» **PROBLEM REQUIREMENTS**
Please copy out the entries below exactly, beginning with the line that contains "This screenshot has height=364, width=1000." and ending with the line that contains "You are a GUI", and include nothing outside that span.

» **RECORDED DATA**
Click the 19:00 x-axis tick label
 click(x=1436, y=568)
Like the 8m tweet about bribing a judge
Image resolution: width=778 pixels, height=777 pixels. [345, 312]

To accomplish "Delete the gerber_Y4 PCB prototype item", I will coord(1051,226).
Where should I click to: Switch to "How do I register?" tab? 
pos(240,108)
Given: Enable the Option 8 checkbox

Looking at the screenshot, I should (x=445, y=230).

==

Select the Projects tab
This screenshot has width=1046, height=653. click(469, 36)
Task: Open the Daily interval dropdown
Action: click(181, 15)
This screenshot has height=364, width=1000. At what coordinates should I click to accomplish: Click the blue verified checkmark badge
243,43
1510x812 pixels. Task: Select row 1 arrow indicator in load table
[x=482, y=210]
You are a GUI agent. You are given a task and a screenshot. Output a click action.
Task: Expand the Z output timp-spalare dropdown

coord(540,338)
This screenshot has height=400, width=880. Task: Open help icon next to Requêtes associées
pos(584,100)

---

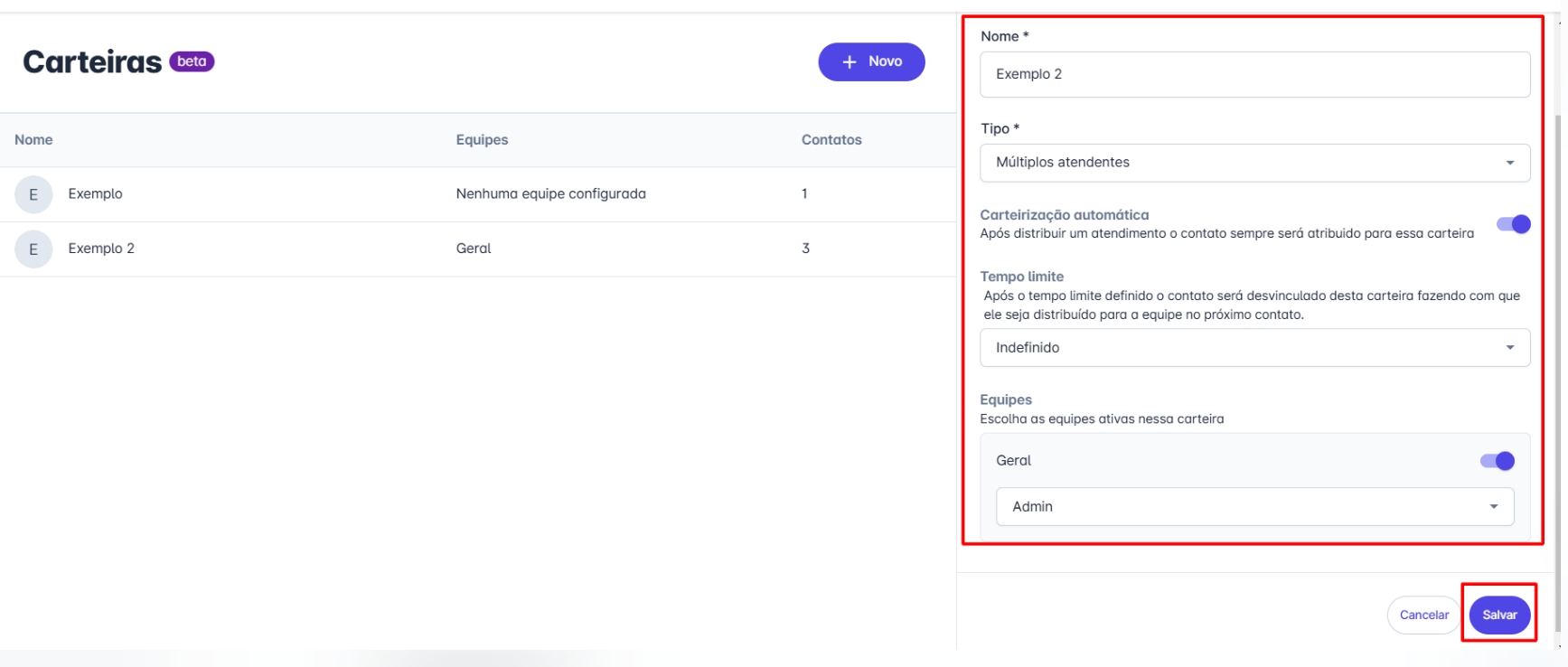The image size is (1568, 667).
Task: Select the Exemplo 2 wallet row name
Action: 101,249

» **ANSWER BOX**
This screenshot has height=364, width=1000. At what coordinates should I click to accomplish: Click the blue verified checkmark badge
243,43
1510x812 pixels. Task: Select row 1 arrow indicator in load table
[x=482, y=210]
You are a GUI agent. You are given a task and a screenshot. Output a click action.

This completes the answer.